A.P. Civet, president, Society of Concerned Park Cultivators, Planters, Growers, and Farmers (SCPCPGF): “We’ve found the new PFO head to be quite thoughtful and willing to listen. I believe she understands our situation better than those who’ve held her job previously. Food production is fundamental to our life here. We are quite optimistic about the new budget.”
Hermione Hippo, head nurse, Park Hospital for the Afflicted and Infirm, assistant professor, UWT School of Medicine: “For the last while, ‘health’ has been subsumed under the category of ‘residents’ requirements’ and, as a result, I don’t believe it has been properly supported. Health issues—physical, mental and emotional—are a big part of our lives here and require not only treatment and support, but research funding. I hope the new PFO head understands that.”
Inez Gallina, president of the refugee aid group Home to Roost: “Apart from our autochthonous citizens, The Park’s population has historically been made up of immigrants and refugees.

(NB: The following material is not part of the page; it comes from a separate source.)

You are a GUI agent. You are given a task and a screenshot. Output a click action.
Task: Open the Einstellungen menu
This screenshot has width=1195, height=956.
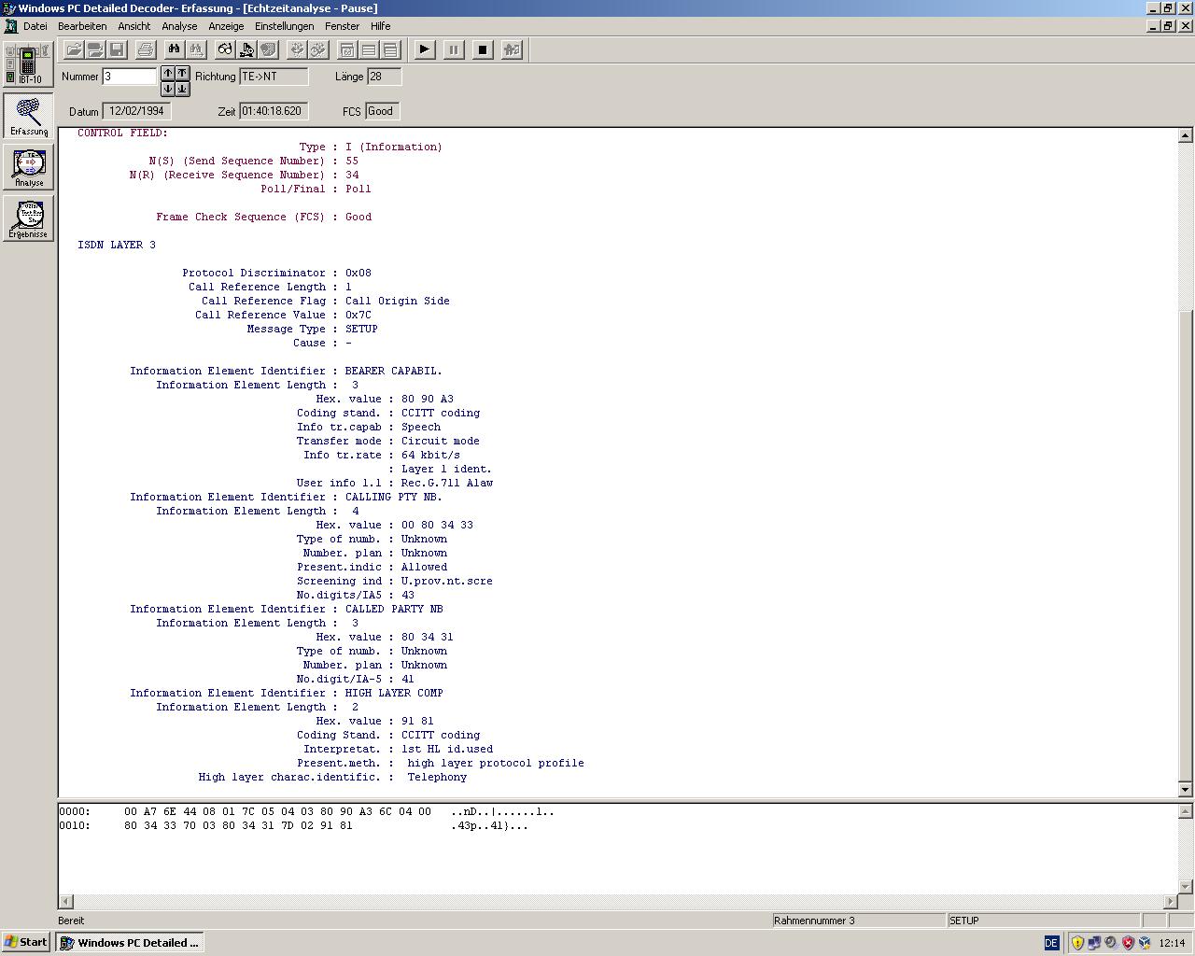click(284, 26)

With our open immigration policy, the funding requirements grow every year. I hope Valentina Abeja fully understands that fact and respects the work of all of us in immigrant and refugee aid. I realize that funds are limited, but we cannot in all conscience or practicality invite Animals to make The Park their home if we offer them no assistance.”
Gareth Shepherd, president, Federation of Canine Security Workers (FCSW): “Security has become more of an issue the past few years and while we have always supplemented a paid force with volunteers such as the Doves—and now Does— of Peace, we still require more of the budget than we have been receiving. I hope the new PFO head values peace and security as much as other Park citizens do.”
Magnus P. Marmoset, holder of the Simian Chair in Political Philosophy at the University of West Terrier: “The budget is a very hard needle to thread. Agreement on the allocation of funds can never be one hundred per cent. We all have different hopes and dreams and priorities. My own hope is that PFO head Valentina Abeja will learn from the past, but look to the future.”